To największa reorganizacja chińskiej armii od 1950 roku. Analitycy mówią o przejściu od modelu sowieckiego do scentralizowanego dowodzenia na wzór amerykański.

Ostatni raz nowości na tak dużą skalę były wprowadzane przez Pekin w 1985 roku, a ich pomysłodawcą był Deng Xiaoping. Wówczas siły zbrojne zmniejszono o milion żołnierzy, zmniejszono także liczbę okręgów wojskowych z 11 do 7.

Obecny prezydent, Xi Jinping, uważany jest za czołowego architekta militarnej potęgi swojego kraju. Pod jego przywództwem spory terytorialne na morzu Południowochińskim podniesiono do rangi jednej z głównych wytycznych polityki zagranicznej kraju. Chiny stały się nie tylko centrum rosnącej potęgi gospodarczej, ale także siłą zbrojną, z którą nie można się nie liczyć.

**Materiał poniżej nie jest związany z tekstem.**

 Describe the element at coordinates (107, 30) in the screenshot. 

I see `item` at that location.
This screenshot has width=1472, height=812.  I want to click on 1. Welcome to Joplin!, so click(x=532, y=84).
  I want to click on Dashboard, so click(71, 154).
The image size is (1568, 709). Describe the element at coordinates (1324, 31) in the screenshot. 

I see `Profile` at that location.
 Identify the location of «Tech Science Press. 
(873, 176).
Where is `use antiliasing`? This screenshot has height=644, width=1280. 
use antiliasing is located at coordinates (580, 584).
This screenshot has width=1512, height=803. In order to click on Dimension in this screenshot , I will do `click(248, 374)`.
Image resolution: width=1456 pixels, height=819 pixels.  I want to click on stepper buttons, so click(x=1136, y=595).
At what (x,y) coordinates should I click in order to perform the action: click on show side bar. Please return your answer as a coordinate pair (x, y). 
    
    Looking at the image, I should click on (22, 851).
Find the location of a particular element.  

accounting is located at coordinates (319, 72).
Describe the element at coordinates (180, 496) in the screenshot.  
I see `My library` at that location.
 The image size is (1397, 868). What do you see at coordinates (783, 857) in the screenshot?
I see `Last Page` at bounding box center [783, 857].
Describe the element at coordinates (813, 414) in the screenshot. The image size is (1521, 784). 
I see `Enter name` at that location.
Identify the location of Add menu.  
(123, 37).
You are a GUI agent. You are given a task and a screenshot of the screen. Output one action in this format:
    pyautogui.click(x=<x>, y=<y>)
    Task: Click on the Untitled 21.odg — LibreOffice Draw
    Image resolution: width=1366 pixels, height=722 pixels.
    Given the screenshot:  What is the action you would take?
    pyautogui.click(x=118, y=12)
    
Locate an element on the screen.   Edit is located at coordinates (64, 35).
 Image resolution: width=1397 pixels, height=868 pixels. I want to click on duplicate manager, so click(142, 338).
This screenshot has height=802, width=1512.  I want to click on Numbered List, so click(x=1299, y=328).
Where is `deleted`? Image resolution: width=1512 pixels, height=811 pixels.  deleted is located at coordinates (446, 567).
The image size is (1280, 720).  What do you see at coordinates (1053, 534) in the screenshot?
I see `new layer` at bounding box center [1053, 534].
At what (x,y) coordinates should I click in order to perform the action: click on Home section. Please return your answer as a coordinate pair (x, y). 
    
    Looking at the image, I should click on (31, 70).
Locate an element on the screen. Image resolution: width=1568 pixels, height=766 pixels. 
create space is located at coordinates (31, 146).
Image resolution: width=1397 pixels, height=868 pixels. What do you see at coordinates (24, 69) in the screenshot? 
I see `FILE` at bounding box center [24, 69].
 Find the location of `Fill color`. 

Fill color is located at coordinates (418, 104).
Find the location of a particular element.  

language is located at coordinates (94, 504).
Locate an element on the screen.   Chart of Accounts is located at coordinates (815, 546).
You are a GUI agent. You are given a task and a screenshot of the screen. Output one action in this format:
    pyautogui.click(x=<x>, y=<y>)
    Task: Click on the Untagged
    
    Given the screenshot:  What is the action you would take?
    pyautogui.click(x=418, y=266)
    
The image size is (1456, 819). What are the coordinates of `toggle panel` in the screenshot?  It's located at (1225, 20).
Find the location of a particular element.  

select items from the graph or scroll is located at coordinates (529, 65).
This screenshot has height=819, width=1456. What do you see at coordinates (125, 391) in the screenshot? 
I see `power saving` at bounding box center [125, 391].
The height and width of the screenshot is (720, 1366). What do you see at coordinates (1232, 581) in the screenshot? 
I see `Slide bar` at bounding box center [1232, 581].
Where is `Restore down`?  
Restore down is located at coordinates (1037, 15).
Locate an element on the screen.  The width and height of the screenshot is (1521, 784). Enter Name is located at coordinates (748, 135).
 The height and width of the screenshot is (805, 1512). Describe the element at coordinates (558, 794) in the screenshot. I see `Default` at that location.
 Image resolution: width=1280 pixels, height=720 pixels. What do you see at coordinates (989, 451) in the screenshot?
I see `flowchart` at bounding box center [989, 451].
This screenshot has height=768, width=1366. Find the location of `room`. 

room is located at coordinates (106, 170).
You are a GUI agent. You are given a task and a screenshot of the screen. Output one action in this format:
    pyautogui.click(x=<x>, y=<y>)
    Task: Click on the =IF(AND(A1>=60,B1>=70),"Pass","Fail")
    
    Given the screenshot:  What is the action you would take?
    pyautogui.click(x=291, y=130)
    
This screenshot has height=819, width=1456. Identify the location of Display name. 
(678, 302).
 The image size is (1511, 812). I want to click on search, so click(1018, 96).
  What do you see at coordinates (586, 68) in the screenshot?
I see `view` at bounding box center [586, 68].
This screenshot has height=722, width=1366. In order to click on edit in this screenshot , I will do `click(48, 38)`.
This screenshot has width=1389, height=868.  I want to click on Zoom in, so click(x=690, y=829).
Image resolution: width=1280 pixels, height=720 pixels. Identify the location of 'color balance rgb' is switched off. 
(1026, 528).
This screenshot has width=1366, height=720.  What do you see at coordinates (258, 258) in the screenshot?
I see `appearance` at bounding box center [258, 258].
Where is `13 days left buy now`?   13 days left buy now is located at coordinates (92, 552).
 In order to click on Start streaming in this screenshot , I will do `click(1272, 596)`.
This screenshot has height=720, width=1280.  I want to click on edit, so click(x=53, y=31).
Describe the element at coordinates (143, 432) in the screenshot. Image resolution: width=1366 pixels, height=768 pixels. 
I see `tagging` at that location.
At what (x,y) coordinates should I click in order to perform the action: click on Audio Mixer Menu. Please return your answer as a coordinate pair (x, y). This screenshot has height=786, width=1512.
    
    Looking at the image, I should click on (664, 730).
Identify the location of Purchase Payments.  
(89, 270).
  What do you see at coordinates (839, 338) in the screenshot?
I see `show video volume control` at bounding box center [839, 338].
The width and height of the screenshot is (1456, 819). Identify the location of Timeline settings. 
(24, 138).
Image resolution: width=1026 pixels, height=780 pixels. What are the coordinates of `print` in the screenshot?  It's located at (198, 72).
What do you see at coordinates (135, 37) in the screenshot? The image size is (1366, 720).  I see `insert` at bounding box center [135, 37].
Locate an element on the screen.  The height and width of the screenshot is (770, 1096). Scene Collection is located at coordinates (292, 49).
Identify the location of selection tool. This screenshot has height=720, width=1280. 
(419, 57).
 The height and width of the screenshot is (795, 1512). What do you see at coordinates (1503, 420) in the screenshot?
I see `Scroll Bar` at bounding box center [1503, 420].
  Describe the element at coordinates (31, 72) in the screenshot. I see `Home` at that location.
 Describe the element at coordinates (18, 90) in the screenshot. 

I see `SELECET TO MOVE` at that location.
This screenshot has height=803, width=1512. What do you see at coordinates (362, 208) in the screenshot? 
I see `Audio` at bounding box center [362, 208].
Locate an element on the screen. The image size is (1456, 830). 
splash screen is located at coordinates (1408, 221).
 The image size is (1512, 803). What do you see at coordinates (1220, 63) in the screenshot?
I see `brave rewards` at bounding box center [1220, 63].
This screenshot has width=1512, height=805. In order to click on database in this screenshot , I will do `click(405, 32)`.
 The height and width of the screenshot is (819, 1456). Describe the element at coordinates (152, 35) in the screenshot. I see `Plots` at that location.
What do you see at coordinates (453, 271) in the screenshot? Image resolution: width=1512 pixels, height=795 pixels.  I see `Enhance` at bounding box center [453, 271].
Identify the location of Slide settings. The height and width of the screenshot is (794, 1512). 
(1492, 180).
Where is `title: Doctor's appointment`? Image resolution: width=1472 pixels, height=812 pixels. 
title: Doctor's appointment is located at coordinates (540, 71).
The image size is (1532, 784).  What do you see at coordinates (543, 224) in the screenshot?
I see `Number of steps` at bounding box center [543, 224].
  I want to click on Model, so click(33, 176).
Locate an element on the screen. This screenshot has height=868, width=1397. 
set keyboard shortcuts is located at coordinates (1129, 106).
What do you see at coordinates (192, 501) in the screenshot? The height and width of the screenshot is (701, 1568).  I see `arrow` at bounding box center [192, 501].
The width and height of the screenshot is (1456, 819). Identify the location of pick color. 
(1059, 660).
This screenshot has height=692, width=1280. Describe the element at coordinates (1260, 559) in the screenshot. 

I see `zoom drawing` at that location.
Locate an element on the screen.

Xi zapowiada wprowadzenie centralnego dowodzenia w armii. 7 regionów stanie się jedynie czterema, a 2,3 mln żołnierzy doświadczy bardziej militarnego drylu na co dzień. Wojsko ma skończyć z widowiskami muzyczno-teatralnymi, a skupić się na szkoleniu.

Armia zostanie także objęta większą kontrolą antykorupcyjną, by skończyć z niewłaściwymi praktykami na polu biznesowym. Według obecnych danych, ponad 90 proc. pacjentów wojskowych szpitali to cywile, a magazyny, w których powinno znajdować się wyposażenie wojskowe wynajmuje się na cele komercyjne.